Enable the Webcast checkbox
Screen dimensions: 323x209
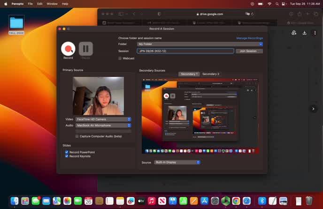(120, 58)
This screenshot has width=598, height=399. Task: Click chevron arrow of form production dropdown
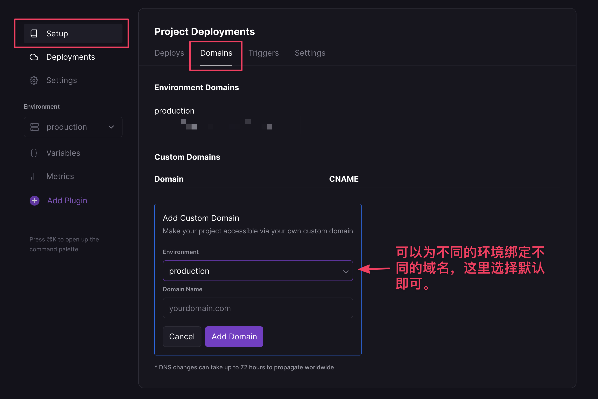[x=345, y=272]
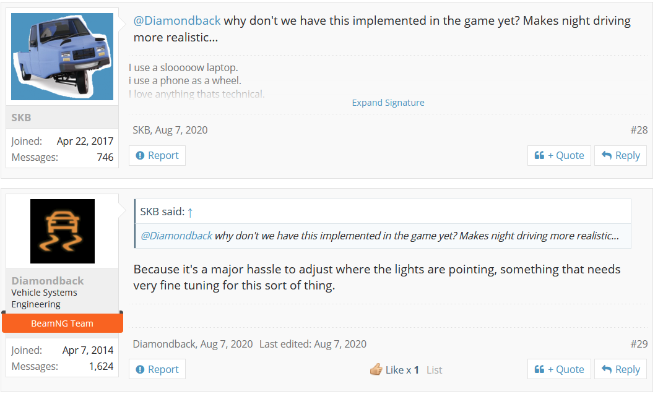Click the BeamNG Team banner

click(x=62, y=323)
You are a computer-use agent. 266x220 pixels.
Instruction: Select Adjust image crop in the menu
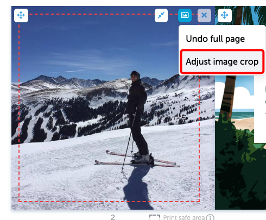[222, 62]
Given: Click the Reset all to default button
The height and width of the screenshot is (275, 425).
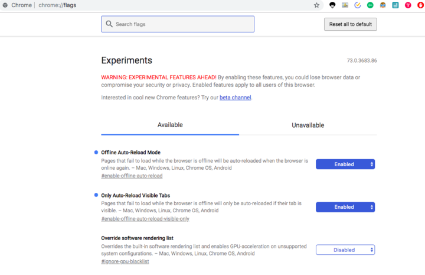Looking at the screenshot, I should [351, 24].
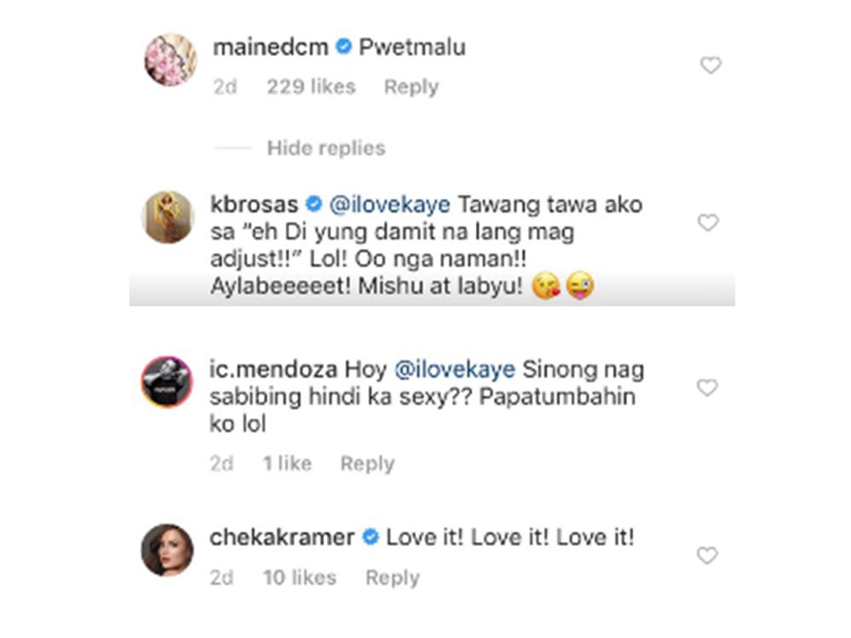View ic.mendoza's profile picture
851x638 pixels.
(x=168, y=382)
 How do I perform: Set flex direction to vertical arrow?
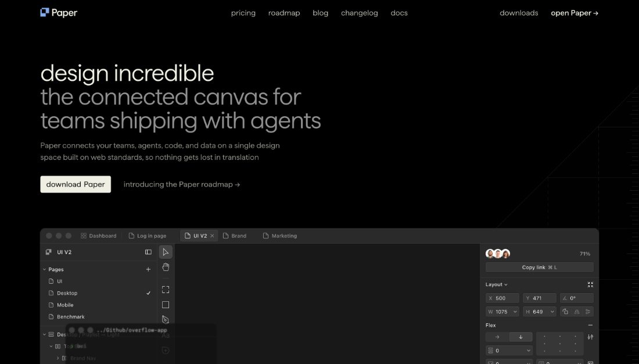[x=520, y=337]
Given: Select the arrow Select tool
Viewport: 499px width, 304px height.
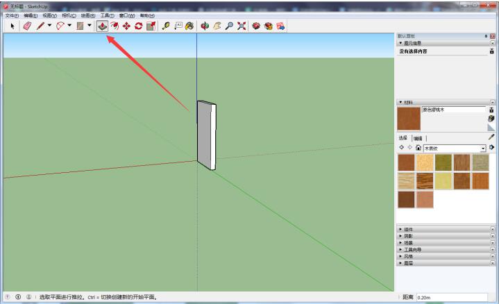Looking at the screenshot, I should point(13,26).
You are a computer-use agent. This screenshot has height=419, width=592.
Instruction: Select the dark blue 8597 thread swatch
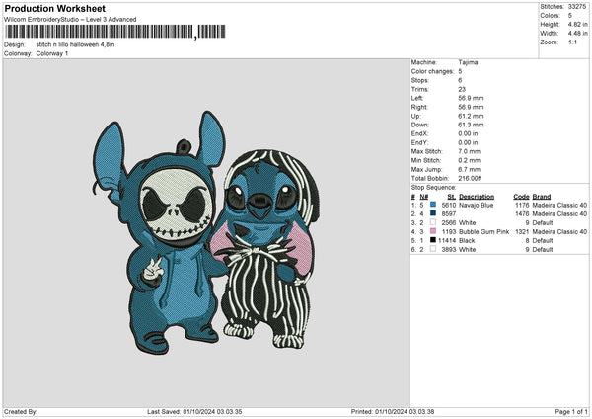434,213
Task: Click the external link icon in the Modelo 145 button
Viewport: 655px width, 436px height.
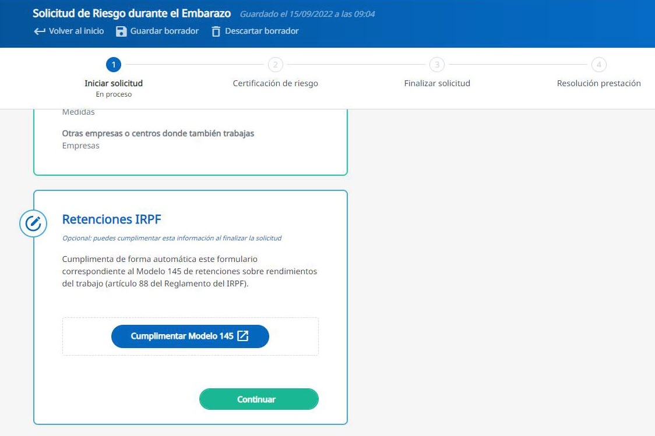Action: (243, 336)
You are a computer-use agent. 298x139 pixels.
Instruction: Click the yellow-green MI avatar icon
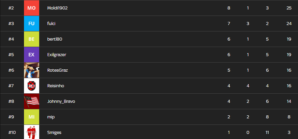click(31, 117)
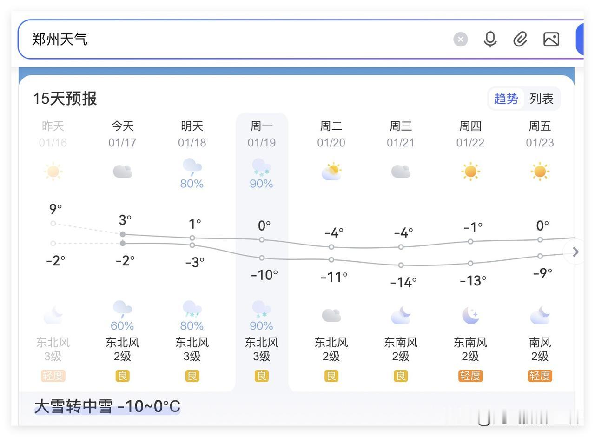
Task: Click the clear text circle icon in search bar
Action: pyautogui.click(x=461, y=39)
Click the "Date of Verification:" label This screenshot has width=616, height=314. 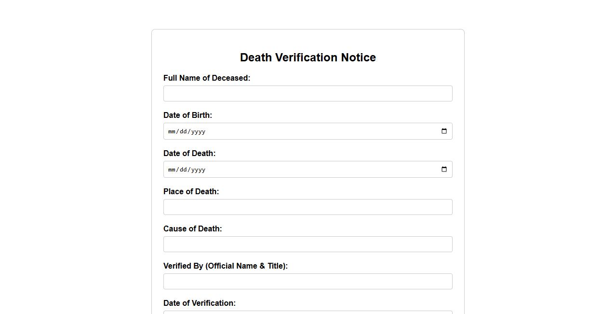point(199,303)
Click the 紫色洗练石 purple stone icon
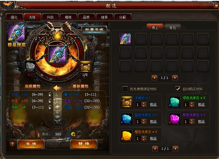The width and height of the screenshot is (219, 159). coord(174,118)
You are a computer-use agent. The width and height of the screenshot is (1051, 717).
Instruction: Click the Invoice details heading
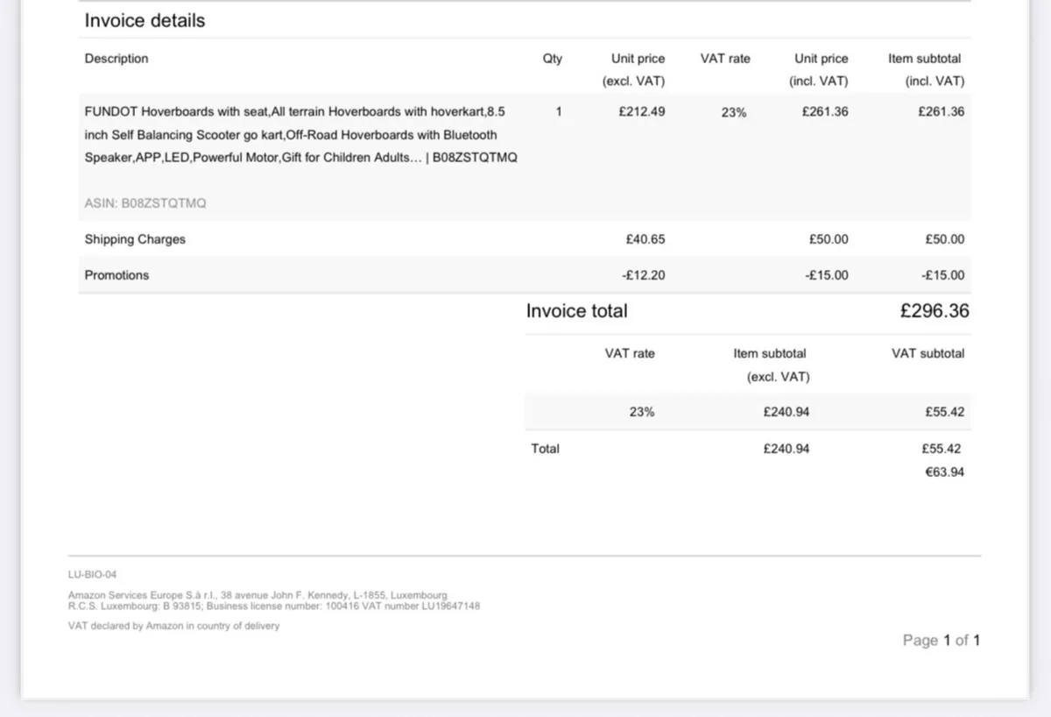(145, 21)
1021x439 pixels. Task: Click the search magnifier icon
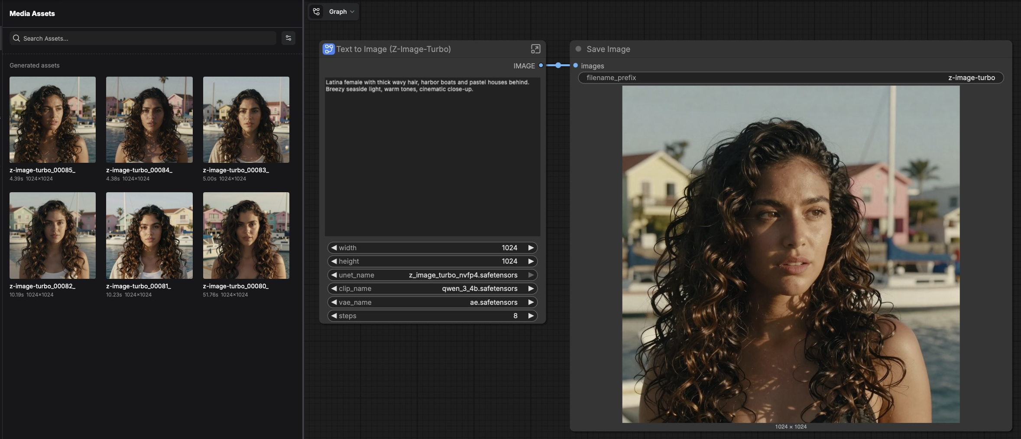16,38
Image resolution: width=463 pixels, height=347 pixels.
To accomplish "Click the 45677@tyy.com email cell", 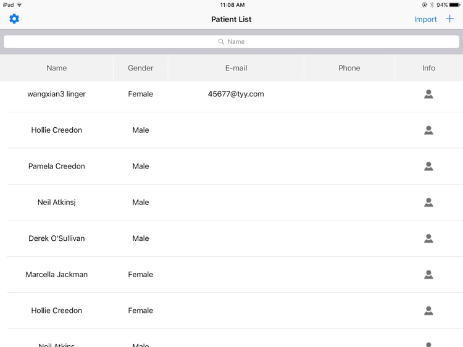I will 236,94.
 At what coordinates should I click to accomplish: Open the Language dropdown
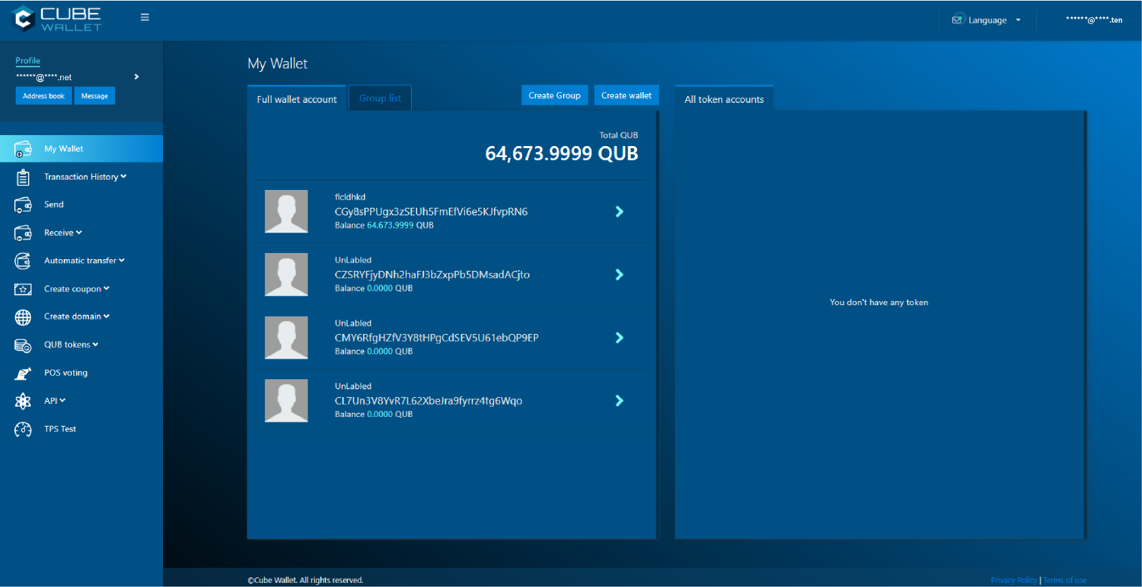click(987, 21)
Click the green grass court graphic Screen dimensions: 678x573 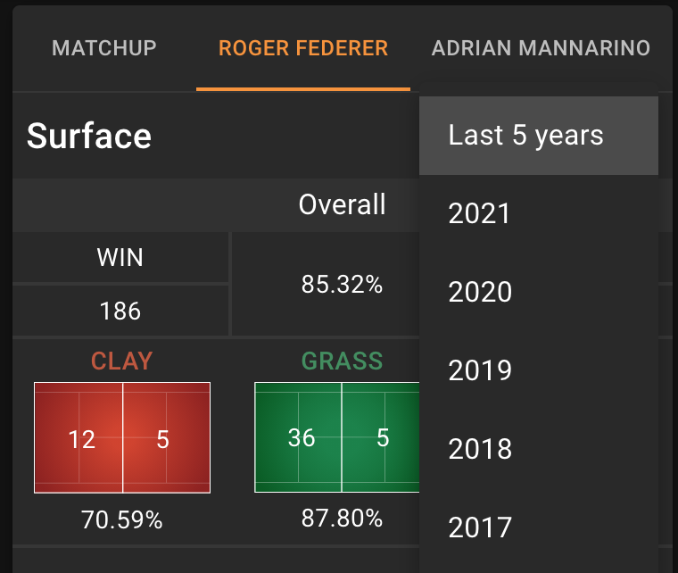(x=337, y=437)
========================================
▶ EXERCISE: Return word for word the lines of the listing above, starting at the line with "Given: Select the arrow Select tool" and ending at the line with "Task: Click the external", both included. Pictures do not belong in the copy.

▶ EXERCISE ANSWER:
Given: Select the arrow Select tool
Viewport: 499px width, 304px height.
Looking at the screenshot, I should point(13,26).
You are a computer-use agent. This screenshot has height=419, width=592.
Instruction: Select the dark blue 8597 thread swatch
434,213
Task: Click the external link icon in the Modelo 145 button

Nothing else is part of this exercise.